Dataset entries
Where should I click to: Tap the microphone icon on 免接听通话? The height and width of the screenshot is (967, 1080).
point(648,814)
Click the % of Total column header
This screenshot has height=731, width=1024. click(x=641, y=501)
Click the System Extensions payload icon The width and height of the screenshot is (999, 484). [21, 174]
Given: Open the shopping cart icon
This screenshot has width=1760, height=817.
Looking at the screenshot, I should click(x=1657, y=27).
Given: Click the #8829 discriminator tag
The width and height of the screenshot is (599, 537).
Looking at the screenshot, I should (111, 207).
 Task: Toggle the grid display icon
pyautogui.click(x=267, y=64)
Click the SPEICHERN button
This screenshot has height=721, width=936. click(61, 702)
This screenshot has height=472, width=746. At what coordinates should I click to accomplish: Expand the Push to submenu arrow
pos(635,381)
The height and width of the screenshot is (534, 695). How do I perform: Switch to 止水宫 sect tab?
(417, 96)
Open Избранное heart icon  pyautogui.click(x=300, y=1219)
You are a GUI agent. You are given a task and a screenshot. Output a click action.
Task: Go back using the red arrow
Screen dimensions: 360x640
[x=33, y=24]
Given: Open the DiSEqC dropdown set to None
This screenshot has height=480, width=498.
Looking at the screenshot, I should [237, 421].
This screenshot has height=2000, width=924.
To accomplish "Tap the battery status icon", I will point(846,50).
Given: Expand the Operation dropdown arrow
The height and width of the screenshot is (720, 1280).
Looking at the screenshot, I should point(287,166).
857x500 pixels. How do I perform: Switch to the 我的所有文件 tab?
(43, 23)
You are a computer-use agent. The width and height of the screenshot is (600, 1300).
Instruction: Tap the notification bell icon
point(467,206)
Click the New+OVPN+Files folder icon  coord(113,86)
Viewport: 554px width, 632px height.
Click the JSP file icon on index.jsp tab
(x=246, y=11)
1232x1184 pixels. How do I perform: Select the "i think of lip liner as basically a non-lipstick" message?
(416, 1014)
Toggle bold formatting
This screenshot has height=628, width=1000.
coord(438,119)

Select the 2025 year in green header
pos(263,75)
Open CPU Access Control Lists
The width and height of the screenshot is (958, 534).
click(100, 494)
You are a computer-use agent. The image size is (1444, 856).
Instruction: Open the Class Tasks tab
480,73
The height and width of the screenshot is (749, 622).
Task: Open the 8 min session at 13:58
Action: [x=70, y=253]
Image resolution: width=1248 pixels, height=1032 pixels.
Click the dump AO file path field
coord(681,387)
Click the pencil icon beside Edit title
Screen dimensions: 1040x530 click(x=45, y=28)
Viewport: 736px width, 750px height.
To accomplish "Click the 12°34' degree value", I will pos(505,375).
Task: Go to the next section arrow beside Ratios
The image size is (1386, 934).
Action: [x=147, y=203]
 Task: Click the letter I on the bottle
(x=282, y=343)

PROMPT: Repeat each line of the data above, exactly as it appears, from the first through the line that contains "You are a computer-use agent. The width".

THE ANSWER:
Where should I click to: Tap the microphone icon on 免接听通话? The height and width of the screenshot is (967, 1080).
point(648,814)
Click the % of Total column header
This screenshot has height=731, width=1024. click(x=641, y=501)
Click the System Extensions payload icon The width and height of the screenshot is (999, 484). [21, 174]
Given: Open the shopping cart icon
This screenshot has width=1760, height=817.
Looking at the screenshot, I should click(x=1657, y=27).
Given: Click the #8829 discriminator tag
The width and height of the screenshot is (599, 537).
Looking at the screenshot, I should (111, 207).
 Task: Toggle the grid display icon
pyautogui.click(x=267, y=64)
Click the SPEICHERN button
This screenshot has height=721, width=936. click(61, 702)
This screenshot has height=472, width=746. At what coordinates should I click to accomplish: Expand the Push to submenu arrow
pos(635,381)
The height and width of the screenshot is (534, 695). How do I perform: Switch to 止水宫 sect tab?
(417, 96)
Open Избранное heart icon  pyautogui.click(x=300, y=1219)
You are a GUI agent. You are given a task and a screenshot. Output a click action.
Task: Go back using the red arrow
Screen dimensions: 360x640
[x=33, y=24]
Given: Open the DiSEqC dropdown set to None
This screenshot has height=480, width=498.
Looking at the screenshot, I should [237, 421].
This screenshot has height=2000, width=924.
To accomplish "Tap the battery status icon", I will point(846,50).
Given: Expand the Operation dropdown arrow
The height and width of the screenshot is (720, 1280).
Looking at the screenshot, I should point(287,166).
857x500 pixels. How do I perform: Switch to the 我的所有文件 tab?
(43, 23)
You are a computer-use agent. The width and height of the screenshot is (600, 1300).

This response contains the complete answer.